### YOUR INSTRUCTIONS
Count the lines in the material below that contain the string "page", with case counting, and reply with the number only.

### RECORDED INFORMATION
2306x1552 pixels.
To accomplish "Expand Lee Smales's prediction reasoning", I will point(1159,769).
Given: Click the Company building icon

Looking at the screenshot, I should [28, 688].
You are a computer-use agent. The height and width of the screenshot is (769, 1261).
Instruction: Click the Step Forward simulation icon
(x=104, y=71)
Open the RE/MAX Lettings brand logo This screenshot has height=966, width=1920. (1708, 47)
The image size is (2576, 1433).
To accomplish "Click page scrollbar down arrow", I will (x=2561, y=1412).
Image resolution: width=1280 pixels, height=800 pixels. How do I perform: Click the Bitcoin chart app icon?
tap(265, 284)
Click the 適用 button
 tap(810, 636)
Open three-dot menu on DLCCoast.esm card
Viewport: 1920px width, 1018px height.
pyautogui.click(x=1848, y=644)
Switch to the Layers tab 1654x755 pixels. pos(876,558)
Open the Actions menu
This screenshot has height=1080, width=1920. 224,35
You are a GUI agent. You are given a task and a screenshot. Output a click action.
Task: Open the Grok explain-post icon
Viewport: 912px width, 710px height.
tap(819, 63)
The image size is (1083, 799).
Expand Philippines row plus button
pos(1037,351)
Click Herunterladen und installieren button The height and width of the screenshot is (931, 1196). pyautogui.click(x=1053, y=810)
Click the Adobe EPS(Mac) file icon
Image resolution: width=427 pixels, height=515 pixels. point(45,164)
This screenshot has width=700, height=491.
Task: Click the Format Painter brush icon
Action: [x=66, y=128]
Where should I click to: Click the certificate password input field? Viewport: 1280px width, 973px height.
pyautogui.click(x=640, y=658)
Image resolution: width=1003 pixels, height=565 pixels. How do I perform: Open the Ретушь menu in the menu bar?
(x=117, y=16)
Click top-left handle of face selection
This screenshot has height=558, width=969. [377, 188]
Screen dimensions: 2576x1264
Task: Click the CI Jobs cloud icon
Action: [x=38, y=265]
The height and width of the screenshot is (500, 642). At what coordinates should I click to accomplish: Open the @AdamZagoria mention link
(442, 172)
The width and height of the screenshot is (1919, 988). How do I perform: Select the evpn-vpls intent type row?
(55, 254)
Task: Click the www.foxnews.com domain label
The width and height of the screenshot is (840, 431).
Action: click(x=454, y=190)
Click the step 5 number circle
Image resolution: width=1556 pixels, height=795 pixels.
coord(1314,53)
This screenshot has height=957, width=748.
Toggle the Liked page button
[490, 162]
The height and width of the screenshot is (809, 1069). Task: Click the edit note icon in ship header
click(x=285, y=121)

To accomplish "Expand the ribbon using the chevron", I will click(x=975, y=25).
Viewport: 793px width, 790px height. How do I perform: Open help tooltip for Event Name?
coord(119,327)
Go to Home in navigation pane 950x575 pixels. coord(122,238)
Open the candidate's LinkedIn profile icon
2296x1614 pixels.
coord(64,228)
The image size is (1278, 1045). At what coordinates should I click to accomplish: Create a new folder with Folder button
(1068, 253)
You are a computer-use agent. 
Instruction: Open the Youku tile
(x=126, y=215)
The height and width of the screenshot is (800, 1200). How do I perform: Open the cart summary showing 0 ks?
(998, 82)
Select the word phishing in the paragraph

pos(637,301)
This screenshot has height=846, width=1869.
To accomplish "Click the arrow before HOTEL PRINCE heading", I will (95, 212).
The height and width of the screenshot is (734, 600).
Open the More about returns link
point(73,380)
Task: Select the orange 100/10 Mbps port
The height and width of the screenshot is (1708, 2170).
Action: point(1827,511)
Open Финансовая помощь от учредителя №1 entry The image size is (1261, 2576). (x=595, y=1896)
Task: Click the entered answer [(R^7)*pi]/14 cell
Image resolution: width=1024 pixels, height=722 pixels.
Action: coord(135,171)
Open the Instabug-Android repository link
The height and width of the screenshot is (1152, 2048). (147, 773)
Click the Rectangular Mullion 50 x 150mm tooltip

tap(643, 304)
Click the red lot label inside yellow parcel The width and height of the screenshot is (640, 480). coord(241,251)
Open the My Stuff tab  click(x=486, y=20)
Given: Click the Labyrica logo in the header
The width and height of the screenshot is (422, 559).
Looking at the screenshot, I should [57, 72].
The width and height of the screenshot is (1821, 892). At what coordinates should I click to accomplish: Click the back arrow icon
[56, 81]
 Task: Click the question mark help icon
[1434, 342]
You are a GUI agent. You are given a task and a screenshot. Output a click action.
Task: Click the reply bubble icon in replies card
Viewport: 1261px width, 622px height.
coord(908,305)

### SOLUTION TO THE EXERCISE
2